Fortner v. State

96 Ga. App. 855 | Ga. Ct. App. | 1958

Carlisle, Judge.

1. The only witness against the defendants giving direct evidence as to the commission of the crime testified that he participated in the commission of the crime only because the defendants held a knife and a gun on him and forced him to participate. The defendants in their statements merely denied the commission of the crime. Thus, there was no evidence that would authorize a finding that the witness against the defendants was a coparticipant in the commission of the crime such as to render him an accomplice within the rule requiring corroboration of his testimony. The evidence did not make an issue as to this fact.

2. “To constitute a witness an accomplice such as shall prevent his testimony from being sufficient to support a conviction of an accused without its being corroborated, his part in the commission of the crime must be such as was the result of his free will, and not the result of duress or coercion such as would destroy his free will.

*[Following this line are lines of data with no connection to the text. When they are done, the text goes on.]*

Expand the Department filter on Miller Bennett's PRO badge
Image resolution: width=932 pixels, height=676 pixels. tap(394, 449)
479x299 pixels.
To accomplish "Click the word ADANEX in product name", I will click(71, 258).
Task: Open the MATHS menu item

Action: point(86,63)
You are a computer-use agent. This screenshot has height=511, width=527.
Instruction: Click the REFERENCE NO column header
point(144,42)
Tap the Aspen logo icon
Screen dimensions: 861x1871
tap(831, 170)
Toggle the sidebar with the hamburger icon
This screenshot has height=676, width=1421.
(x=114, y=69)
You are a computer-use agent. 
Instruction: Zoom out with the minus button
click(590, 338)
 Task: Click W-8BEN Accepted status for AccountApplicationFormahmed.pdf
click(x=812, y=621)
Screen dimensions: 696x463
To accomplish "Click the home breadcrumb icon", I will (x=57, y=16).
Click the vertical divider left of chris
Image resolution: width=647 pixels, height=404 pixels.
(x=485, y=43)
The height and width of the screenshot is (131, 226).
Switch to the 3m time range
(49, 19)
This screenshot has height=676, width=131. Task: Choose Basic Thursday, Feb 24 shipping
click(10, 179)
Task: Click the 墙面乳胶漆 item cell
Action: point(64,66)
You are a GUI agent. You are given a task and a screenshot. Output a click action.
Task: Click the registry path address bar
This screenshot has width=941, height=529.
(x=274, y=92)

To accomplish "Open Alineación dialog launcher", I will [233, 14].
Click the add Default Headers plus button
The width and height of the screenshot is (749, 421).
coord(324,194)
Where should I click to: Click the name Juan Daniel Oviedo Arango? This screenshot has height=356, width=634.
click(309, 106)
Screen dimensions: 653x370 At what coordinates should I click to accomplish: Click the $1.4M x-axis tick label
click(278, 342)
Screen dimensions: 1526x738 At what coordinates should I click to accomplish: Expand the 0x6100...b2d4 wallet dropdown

If the witness himself could not be convicted because of his participation in the commission of the crime, because he acted under duress or because of threats, he is not an accomplice.” Perryman v. State, 63 Ga. App. 819 (1) (12 S. E. 2d 388).

3. Under the foregoing facts and principles of law, the testimony of the witness who participated in the crime was sufficient to authorize the conviction, and the trial court did not err in *856overruling the first ground of the amended motion and in failing to charge principles of law relating to the corroboration of the testimony of an accomplice as complained of in grounds 2 and 3 of the amended motion for a new trial.

Decided January 16, 1958. Howard P. Wallace, S. B. Wallace, for plaintiffs in error. Andrew J. Whalen, Jr., Solicitor-General, contra.

4. In the trial of the case, counsel for the defendants in cross-examining the State’s witnesses sought to impugn the character of the State’s witness Peoples in certain particulars. One ground of the motion for a new trial asserts the discovery of new evidence which also would tend to impugn the character of the witness Peoples in the same respect. This evidence would have been merely cumulative in character and does not constitute a valid ground of a motion for a new trial on the basis of newly discovered evidence. Code § 70-204.

Judgment affirmed.

Gardner, P. J., and Townsend, J., concur.